KOOSスコアを手術患者と正常集団データで比較
過去のランダム化比較試験(RCT)やそのメタ解析で、半月板部分切除術の便益はあまり大きくないことが示されているが、それらのRCTは半月板損傷患者と正常集団を比較したものではなかった。半月板損傷の原因は、若年層では外傷、中年層では変性が多く、Alerskans氏らは、外傷による半月板損傷が多い若年層では、中年層と比べて正常集団に匹敵する主観的な機能回復の割合が高いのではないかとの仮説の下、今回の研究を実施した。
2010~14年にスウェーデン・Skåne University Hospitalで半月板部分切除術または半月板縫合術を受けた1,434例(年齢18~54歳)に、膝OA転帰スコア(KOOS)質問票を用いた研究への参加を呼びかけ、421例から回答を得た。対照群には、過去に同地域でKOOS質問票を用いて実施された住民研究から膝機能が正常な集団のデータを抽出した。
手術群と対照群を、それぞれ、若年層(18~34歳)と中年層(35~54歳)に分け、さらに手術の種類〔半月板手術単独または半月板縫合術および膝前十字靭帯再建術(ACLR)の併用〕により分類。KOOSの5つのサブスケール〔疼痛、症状、日常生活動作(ADL)、スポーツ/レクリエーション活動、QOL〕により膝の症状や機能を手術群と正常集団で比較した。
術前の現実的な期待値設定が重要
手術群421例の平均追跡期間±標準偏差(SD)は4.2±1.4年(範囲3.7~5.0年)だった。若年層と中年層のBMIは同等で、全体の62例で、膝不安定性、十字靱帯/側副靱帯の歪み/断裂に対する非手術治療歴があった。検討した半月板手術のいずれでも、若年層と中年層の間で予後に有意差は認められなかった。

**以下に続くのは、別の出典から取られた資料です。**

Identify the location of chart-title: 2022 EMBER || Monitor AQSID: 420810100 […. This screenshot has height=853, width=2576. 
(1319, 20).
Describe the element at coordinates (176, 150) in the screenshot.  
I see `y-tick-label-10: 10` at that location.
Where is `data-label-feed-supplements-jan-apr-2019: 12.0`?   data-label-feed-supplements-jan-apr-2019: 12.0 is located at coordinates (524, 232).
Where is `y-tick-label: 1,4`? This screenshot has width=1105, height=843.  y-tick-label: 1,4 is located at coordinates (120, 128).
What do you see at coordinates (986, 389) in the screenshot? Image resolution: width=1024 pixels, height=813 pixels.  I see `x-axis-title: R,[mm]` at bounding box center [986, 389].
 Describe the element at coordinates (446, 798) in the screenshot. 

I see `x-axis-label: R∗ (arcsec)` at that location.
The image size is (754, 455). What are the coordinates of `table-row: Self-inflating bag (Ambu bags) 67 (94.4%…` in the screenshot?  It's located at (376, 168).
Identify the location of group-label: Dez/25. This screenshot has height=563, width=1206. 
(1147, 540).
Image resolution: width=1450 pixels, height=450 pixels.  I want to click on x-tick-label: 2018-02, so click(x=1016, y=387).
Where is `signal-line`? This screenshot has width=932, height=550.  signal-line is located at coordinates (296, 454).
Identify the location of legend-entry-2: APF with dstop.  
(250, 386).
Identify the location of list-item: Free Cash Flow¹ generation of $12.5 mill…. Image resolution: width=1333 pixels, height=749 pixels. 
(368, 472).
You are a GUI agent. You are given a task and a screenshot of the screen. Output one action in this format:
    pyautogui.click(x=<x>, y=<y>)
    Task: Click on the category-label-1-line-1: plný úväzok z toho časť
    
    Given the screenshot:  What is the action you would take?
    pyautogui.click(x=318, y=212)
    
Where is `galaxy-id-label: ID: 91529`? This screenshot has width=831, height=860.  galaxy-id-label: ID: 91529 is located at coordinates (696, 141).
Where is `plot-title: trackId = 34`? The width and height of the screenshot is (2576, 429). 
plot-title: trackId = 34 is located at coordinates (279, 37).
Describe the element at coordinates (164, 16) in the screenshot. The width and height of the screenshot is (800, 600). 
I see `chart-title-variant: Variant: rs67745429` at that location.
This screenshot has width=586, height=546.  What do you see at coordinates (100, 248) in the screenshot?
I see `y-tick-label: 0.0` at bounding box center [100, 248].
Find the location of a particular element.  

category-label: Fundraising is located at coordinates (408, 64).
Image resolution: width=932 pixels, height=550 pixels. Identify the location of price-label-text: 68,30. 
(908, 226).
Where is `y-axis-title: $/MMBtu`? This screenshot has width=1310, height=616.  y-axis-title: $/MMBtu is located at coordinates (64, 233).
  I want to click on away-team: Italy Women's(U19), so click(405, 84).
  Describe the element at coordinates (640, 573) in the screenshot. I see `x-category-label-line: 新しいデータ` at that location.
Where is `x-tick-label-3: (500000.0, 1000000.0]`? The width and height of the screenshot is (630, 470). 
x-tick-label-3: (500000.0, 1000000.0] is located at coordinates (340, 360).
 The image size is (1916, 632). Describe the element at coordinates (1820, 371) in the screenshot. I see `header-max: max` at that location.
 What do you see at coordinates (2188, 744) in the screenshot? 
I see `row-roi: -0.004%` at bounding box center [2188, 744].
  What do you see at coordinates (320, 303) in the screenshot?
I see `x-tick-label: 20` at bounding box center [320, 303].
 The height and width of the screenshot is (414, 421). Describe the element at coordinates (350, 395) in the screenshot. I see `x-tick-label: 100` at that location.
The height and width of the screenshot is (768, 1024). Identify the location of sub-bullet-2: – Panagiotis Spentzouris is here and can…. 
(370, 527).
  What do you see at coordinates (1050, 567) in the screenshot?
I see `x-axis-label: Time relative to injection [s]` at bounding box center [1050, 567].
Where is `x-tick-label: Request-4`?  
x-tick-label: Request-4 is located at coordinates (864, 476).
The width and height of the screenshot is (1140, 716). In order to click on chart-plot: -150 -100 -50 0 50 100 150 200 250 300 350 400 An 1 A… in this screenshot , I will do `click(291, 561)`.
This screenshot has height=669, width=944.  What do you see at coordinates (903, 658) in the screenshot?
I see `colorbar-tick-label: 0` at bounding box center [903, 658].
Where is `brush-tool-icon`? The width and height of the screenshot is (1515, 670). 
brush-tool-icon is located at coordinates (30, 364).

若年手術群のKOOSサブスケールスコアは、ACLR併用の有無を問わず、全体的に正常集団と比べ有意に低かった(P<0.001)。ただし、半月板縫合術を受けた患者におけるADLのみ、正常群に匹敵する回復が得られた。
中年手術群のKOOSサブスケールスコアは、半月板部分切除術単独の集団ではKOOSサブスケールスコアが全体的に正常集団と比べ有意に低かった(P≦0.009)が、半月板縫合術単独の集団で正常集団と比べ有意に低かったのは、スポーツ/レクリエーション活動およびQOLサブスケールのみだった(P<0.001)。
手術の種類別に見ると、若年層と中年層のいずれでも、半月板縫合術とACLRの組み合わせで、他の全ての組み合わせと比べKOOSスコアの改善度が高かった。
Alerskans氏らは「半月板損傷患者では、年齢や実施した半月板手術の種類にかかわらず、正常集団と同等なKOOSスコアに達することはなかった。ただし、半月板縫合術にACLRを組み合わせた患者では、半月板手術単独よりも主観的膝機能転帰が良好だった」と結論し、「手術前に膝が完全には回復しないことを患者に伝え、術前に現実的な期待値を設定することが重要である」と注意を呼びかけている。